[EXERCISE DIRECTIONS] In the listing that follows, how many lines include the word "Select"? Only the number is wanted.

╭─ DATASET CONTENT

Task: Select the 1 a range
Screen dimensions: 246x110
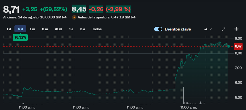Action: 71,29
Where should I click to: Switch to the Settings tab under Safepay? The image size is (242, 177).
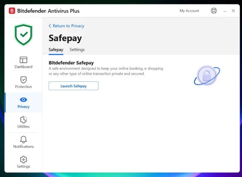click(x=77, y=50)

╰─
╭─ DATASET CONTENT

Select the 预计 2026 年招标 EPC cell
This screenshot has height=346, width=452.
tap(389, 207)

╰─

[TASK RESPONSE] 2